Dissertation and Thesis Handbook
Summary and Reminders
- Become intimate with an APA, Chicago, MLA, or whatever style guide is appropriate for your area of study, and use it to format your in-text
references and entries for REFERENCES CITED/BIBLIOGRAPHY. But note that spacing and
subheading conventions as outlined in this Dissertation and Thesis Handbook take precedence
over those of any style guide.
- A TABLE OF CONTENTS must accurately reflect heading levels and their
exact wording and capitalization from the text.
- The TABLE OF CONTENTS—and any LISTS—must have dotted leaders with the section's page number at the right-hand side end of those dot leaders. (Set a right tab at 6" and the page numbers will align.)
- Check order of preliminary pages. Abstract and Acknowledgments precede Table of Contents. Table of Contents (TOC) precedes Lists. But whether they appear before or after the TOC, each of those sections gets listed in the TOC.
- Running heads (i.e., headers repeated on consecutive pages) are not permitted.
- Chapters are necessary, and each chapter begins a new page.
- Chapter 1 always begins on page 1.
- A comprehensive list of sources, must be included at the end of the manuscript. Its format will vary according to discipline.

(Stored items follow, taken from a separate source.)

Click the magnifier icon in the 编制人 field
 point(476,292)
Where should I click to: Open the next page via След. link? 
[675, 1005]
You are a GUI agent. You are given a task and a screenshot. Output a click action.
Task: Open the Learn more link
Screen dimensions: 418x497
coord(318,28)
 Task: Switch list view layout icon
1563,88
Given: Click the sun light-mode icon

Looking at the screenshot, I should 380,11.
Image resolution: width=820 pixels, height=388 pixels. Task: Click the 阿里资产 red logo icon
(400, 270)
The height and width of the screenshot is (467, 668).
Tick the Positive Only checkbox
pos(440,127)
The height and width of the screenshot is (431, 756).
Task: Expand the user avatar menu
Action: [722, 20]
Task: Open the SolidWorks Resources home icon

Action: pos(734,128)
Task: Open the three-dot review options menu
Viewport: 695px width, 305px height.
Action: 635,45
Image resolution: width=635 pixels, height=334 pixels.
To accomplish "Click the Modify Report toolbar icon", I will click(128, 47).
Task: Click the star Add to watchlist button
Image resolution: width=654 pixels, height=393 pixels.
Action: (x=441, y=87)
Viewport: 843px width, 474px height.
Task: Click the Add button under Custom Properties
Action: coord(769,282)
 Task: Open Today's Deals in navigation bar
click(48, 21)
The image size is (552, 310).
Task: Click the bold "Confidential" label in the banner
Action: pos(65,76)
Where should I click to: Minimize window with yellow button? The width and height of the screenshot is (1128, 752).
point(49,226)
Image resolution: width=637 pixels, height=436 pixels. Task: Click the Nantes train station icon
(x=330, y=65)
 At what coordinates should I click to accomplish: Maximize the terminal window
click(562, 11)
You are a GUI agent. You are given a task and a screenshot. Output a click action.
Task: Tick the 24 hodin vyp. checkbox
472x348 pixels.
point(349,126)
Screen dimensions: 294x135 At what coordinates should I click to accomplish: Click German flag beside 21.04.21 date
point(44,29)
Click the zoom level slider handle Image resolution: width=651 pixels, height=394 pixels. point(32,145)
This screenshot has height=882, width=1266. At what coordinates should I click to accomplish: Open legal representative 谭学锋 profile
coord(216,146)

- All citations that are mentioned in the text must have a full bibliographic entry in the
comprehensive list of sources. Irretrievable data (e.g., an oral interview) are excluded.
- Doctoral students must complete a minimum of six credits of Dissertation Research
*AFTER* achieving Candidacy and *BEFORE* graduation. This is NOT a new rule, and it does apply to you.
- Registration in the defense/submission semester, whether Fall, Spring, or Summer, is mandatory for both doctoral and masters' students.